Mas a gente não é tão forte quanto pensa nessas horas, né?”. Mesmo assim, ela se manteve firme. Saltitava entre o choro e a serenidade e, para escapar da agonia, lembrava dos outros três filhos que deixou em casa. Eles têm sete, cinco e três anos. “Está todo mundo esperando o David voltar.”
Saluelen tem só 23, mas engravidou nova, na adolescência. A pouca idade não quer dizer muito, perto da força que David a ensinou a ter. “Pelo meu filho, eu virei outra pessoa”. Agora, o único plano é ver o pequeno crescer. A mãe até pensa em fazer faculade, retomar a vida, mas logo volta ao plano principal. “Quem sabe um dia dá certo… mas agora eu quero mesmo é ver o meu filho viver.”
Helicóptero Águia de São José do Rio Preto agiliza procedimento
Essa é a terceira vez que o helicóptero Águia 17 foi utilizado para transportar órgãos para transplantes. Para o comandante e piloto da aeronave, Carlos Donizetti Souza Siqueira, 37 anos, que já participou de outra ação em 2011, é gratificante o resultado alcançado nesse tipo de operação. “É uma ocorrência atípica em nossa rotina. Estamos correndo contra o tempo. Fazer com que a missão seja bem sucedida é nosso maior objetivo.”
O apoio do Águia é resultado de parceria entre a Polícia Militar e a Secretaria de Saúde do Estado. Foram envolvidos quatro PMs – piloto, co-piloto e dois policiais tripulantes. “Assim que fomos informados pelo hospital do nosso apoio, aguardamos o corpo clínico definir os últimos detalhes e alçamos voo. Cada minuto era importante para que o resultado fosse positivo”, afirma o comandante.
Após uma hora e vinte minutos, a equipe estava pousando no hospital universitário de Botucatu. “Um carro já estava esperando o médico para levá-lo até o centro cirúrgico. Ficamos ali de prontidão e após uma hora e dez minutos voltamos para Rio Preto. Às 14h20 estávamos pousando no Hospital de Base. Alí sabíamos que nossa parte havia sido realizada com sucesso”, diz Siqueira.

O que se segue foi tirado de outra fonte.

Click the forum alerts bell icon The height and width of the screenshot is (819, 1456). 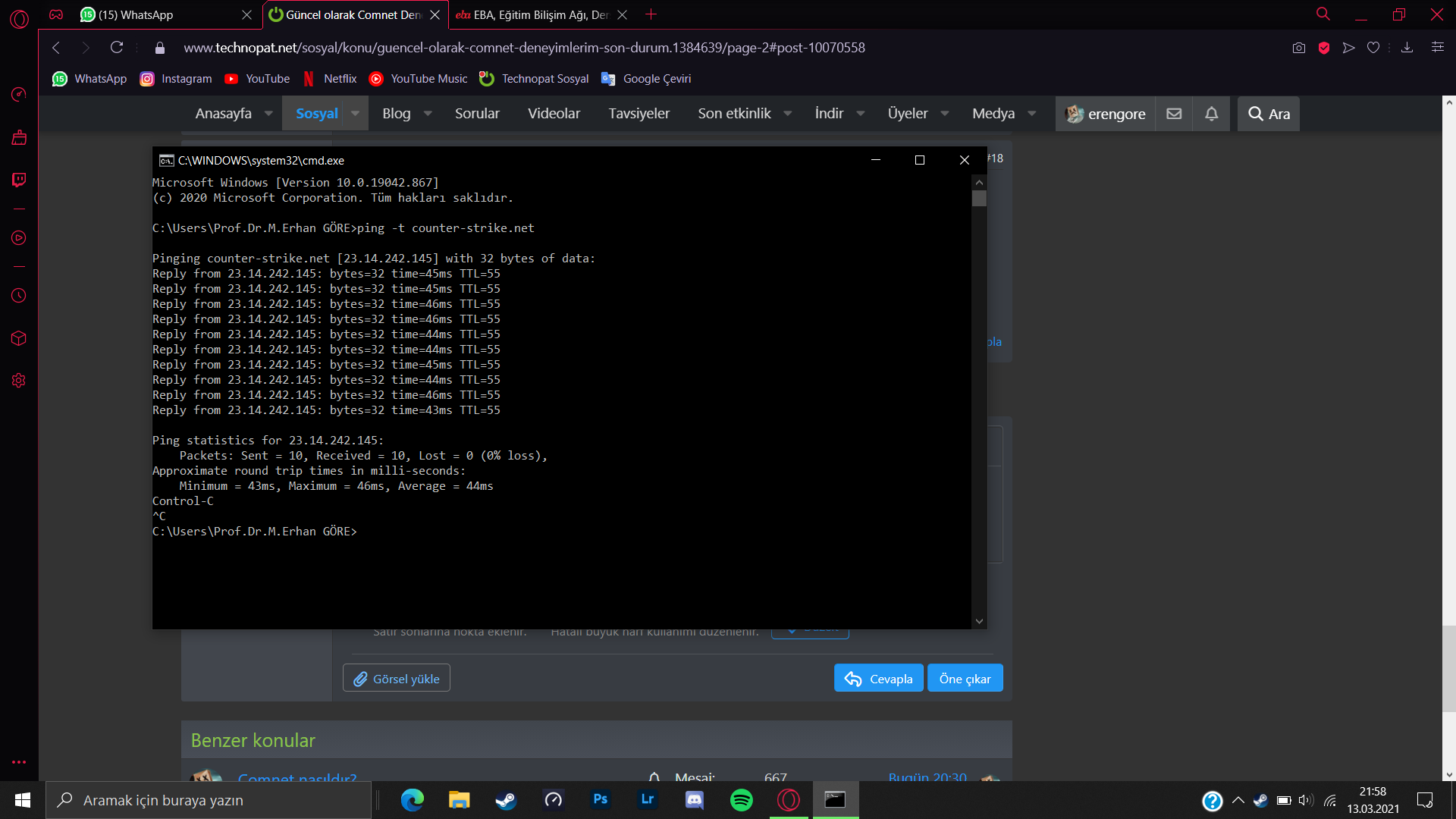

Há 20 anos na corporação, o comandante já tinha participado de outros transportes de órgãos. “Essas situações são frequentes em São Paulo. Muitos órgãos chegam nos aeroportos e o Águia é utilizado para agilizar o transporte em locais de trânsito muito intenso. Em 2011 participei do transporte de um rim e um fígado que também vieram para um paciente hospitalizado no HB.”
Fonte: Diário Web / Texto: Daniela Penha.